Description of the task
Please write out exactly the lines of the data below from the line holding "Contact Us (421, 1914)" through the line holding "Lenkhebel- und Träger Set (1184, 1737)", and leave out the rest.

[[ Records for the exercise open ]]

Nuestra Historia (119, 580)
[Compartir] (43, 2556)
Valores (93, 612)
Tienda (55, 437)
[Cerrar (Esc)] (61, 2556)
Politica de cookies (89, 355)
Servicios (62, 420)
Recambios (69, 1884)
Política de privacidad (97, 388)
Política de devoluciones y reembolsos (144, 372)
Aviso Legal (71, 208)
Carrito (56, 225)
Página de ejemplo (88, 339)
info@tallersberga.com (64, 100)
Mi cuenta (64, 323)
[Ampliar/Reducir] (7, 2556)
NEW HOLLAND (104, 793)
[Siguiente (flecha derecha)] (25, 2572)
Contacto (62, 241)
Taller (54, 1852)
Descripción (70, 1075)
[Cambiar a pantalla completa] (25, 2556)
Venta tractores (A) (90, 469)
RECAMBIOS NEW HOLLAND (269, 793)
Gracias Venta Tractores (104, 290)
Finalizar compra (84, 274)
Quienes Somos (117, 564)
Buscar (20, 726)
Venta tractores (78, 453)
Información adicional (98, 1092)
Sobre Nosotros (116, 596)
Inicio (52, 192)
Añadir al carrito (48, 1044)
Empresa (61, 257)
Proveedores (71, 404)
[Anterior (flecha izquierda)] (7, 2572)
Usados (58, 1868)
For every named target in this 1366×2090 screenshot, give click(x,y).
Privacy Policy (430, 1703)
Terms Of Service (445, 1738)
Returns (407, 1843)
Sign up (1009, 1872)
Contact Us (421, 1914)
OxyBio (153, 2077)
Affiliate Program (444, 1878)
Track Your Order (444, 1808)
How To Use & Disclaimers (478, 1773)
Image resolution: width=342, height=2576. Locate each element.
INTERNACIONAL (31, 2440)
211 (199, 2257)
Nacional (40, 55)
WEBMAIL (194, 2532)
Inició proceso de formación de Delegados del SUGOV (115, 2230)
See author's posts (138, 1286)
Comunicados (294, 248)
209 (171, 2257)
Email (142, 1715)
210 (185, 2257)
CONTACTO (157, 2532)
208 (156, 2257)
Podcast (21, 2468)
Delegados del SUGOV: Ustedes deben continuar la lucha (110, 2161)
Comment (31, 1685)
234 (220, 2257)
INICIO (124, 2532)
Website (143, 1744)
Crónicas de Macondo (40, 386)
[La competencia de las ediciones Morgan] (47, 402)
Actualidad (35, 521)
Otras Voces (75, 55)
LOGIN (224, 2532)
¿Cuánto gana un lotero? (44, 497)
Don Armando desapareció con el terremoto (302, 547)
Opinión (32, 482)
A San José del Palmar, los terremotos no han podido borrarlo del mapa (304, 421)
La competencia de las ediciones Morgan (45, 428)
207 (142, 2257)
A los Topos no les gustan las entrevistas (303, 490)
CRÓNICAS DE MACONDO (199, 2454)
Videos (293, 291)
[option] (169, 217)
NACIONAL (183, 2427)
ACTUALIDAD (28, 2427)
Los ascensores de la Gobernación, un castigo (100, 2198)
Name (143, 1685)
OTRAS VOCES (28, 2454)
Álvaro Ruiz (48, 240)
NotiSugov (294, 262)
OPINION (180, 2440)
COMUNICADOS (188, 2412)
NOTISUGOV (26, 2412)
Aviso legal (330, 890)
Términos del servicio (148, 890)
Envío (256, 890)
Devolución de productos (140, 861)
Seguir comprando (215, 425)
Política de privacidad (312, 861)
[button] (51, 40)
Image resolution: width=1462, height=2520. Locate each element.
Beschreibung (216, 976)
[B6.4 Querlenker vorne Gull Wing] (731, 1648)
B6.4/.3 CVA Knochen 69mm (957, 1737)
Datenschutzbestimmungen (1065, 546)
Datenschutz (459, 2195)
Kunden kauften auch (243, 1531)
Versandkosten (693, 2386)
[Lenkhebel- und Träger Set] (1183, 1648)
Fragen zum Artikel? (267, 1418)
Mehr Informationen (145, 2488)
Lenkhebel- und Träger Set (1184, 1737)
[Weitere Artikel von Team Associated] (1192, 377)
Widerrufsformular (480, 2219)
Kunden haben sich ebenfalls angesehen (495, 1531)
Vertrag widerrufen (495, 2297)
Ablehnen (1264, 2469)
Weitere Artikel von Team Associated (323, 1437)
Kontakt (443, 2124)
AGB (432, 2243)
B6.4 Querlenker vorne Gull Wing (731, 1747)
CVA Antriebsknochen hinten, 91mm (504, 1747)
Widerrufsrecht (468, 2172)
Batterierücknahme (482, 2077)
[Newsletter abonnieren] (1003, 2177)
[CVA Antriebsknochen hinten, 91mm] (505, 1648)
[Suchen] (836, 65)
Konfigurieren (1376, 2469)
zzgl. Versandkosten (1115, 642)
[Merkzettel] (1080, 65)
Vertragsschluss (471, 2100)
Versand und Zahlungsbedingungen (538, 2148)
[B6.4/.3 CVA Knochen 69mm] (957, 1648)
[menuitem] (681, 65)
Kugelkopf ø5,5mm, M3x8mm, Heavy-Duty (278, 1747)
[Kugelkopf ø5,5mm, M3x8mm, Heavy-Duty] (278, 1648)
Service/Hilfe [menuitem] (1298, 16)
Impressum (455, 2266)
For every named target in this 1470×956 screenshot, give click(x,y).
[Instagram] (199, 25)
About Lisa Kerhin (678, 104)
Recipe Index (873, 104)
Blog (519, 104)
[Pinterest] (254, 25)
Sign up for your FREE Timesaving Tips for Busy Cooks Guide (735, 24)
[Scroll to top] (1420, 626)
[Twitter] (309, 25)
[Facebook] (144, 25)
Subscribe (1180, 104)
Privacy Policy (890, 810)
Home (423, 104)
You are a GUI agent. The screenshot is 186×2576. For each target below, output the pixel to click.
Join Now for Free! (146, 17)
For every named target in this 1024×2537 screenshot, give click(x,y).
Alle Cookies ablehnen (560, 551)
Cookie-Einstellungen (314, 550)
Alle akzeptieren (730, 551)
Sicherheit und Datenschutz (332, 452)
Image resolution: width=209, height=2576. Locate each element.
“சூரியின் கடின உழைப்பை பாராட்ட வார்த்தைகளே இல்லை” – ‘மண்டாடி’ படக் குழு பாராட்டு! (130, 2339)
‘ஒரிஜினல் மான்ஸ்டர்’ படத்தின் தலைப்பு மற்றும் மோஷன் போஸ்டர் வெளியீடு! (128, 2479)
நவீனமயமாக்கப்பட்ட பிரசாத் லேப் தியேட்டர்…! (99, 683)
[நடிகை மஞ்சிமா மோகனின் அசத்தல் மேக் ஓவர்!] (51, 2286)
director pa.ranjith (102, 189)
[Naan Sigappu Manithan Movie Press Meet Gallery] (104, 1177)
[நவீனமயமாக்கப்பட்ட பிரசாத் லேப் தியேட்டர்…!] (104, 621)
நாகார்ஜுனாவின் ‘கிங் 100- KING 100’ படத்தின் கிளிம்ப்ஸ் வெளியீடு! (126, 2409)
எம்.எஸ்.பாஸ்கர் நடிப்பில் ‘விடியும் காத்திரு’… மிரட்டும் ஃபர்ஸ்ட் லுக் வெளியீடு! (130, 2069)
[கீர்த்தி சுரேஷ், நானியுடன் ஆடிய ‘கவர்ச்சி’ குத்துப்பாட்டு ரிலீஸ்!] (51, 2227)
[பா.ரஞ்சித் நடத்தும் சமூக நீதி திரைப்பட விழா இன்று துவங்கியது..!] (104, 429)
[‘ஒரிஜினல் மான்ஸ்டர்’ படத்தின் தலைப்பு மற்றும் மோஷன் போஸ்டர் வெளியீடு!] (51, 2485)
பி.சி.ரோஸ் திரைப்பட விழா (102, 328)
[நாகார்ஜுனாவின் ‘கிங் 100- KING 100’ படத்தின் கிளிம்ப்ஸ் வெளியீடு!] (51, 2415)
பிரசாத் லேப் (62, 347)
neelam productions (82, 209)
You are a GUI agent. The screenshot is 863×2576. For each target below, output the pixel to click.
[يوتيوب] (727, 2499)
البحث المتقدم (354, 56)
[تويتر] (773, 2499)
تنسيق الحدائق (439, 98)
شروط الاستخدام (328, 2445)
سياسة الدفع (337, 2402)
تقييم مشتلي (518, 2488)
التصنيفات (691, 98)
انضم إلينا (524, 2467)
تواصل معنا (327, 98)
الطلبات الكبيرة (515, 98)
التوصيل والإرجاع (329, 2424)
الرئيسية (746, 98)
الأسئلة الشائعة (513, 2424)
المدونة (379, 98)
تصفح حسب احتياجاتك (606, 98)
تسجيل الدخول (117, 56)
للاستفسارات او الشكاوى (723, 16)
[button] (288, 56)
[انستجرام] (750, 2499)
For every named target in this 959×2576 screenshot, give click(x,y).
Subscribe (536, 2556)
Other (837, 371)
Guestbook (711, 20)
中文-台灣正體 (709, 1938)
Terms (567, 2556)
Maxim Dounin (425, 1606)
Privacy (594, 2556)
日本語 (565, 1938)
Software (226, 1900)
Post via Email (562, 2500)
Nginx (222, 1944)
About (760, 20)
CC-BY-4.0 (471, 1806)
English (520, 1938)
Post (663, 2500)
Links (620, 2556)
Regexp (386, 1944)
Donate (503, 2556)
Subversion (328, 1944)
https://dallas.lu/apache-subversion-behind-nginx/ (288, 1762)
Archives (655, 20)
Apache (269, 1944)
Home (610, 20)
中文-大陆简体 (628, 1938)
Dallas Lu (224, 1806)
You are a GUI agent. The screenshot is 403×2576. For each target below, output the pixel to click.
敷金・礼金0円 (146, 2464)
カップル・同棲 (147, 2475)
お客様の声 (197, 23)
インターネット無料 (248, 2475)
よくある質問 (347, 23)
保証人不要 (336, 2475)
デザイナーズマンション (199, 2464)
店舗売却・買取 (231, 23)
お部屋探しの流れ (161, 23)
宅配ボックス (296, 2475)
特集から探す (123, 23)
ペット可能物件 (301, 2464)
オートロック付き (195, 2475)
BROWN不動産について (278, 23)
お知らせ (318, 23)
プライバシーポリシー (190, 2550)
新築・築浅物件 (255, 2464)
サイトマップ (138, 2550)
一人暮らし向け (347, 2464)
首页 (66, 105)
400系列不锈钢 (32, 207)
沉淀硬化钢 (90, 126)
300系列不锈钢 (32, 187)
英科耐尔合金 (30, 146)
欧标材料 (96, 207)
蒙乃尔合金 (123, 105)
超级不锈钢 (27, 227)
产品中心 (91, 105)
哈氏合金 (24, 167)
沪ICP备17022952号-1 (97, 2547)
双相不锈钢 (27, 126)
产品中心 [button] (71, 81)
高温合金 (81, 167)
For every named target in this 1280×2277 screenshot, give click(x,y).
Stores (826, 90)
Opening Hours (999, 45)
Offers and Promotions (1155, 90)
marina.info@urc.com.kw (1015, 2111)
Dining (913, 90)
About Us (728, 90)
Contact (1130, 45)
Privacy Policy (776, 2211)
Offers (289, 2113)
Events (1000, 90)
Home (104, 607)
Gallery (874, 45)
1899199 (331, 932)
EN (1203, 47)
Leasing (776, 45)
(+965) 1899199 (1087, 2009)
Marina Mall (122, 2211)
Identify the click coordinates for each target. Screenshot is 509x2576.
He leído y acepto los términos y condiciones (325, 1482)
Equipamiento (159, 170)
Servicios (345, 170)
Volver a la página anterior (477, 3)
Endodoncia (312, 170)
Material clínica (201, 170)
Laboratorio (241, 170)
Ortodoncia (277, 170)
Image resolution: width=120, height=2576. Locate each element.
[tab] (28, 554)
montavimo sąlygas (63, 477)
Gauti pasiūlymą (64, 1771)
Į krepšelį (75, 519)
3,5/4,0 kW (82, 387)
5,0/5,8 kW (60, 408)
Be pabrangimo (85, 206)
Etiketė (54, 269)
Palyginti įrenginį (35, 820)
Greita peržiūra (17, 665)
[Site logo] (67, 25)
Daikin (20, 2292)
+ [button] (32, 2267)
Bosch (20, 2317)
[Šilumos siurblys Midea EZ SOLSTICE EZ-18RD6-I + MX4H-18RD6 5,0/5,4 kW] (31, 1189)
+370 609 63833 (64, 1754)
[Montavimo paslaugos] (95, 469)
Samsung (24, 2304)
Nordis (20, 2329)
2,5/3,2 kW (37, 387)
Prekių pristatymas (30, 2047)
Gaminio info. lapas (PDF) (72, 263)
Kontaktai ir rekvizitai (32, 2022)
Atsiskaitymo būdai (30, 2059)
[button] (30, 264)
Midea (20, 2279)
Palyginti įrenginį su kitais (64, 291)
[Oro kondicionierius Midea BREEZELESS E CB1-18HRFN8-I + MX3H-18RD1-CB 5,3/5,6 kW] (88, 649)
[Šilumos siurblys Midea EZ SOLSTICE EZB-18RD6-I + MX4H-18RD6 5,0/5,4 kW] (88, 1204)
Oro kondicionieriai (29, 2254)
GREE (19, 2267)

[[ Records for the exercise closed ]]

Output of the exercise
Contact Us (421, 1914)
OxyBio (153, 2077)
Affiliate Program (444, 1878)
Track Your Order (444, 1808)
How To Use & Disclaimers (478, 1773)
Image resolution: width=342, height=2576. Locate each element.
INTERNACIONAL (31, 2440)
211 (199, 2257)
Nacional (40, 55)
WEBMAIL (194, 2532)
Inició proceso de formación de Delegados del SUGOV (115, 2230)
See author's posts (138, 1286)
Comunicados (294, 248)
209 (171, 2257)
Email (142, 1715)
210 (185, 2257)
CONTACTO (157, 2532)
208 (156, 2257)
Podcast (21, 2468)
Delegados del SUGOV: Ustedes deben continuar la lucha (110, 2161)
Comment (31, 1685)
234 (220, 2257)
INICIO (124, 2532)
Website (143, 1744)
Crónicas de Macondo (40, 386)
[La competencia de las ediciones Morgan] (47, 402)
Actualidad (35, 521)
Otras Voces (75, 55)
LOGIN (224, 2532)
¿Cuánto gana un lotero? (44, 497)
Don Armando desapareció con el terremoto (302, 547)
Opinión (32, 482)
A San José del Palmar, los terremotos no han podido borrarlo del mapa (304, 421)
La competencia de las ediciones Morgan (45, 428)
207 (142, 2257)
A los Topos no les gustan las entrevistas (303, 490)
CRÓNICAS DE MACONDO (199, 2454)
Videos (293, 291)
[option] (169, 217)
NACIONAL (183, 2427)
ACTUALIDAD (28, 2427)
Los ascensores de la Gobernación, un castigo (100, 2198)
Name (143, 1685)
OTRAS VOCES (28, 2454)
Álvaro Ruiz (48, 240)
NotiSugov (294, 262)
OPINION (180, 2440)
COMUNICADOS (188, 2412)
NOTISUGOV (26, 2412)
Aviso legal (330, 890)
Términos del servicio (148, 890)
Envío (256, 890)
Devolución de productos (140, 861)
Seguir comprando (215, 425)
Política de privacidad (312, 861)
[button] (51, 40)
Image resolution: width=1462, height=2520. Locate each element.
Beschreibung (216, 976)
[B6.4 Querlenker vorne Gull Wing] (731, 1648)
B6.4/.3 CVA Knochen 69mm (957, 1737)
Datenschutzbestimmungen (1065, 546)
Datenschutz (459, 2195)
Kunden kauften auch (243, 1531)
Versandkosten (693, 2386)
[Lenkhebel- und Träger Set] (1183, 1648)
Fragen zum Artikel? (267, 1418)
Mehr Informationen (145, 2488)
Lenkhebel- und Träger Set (1184, 1737)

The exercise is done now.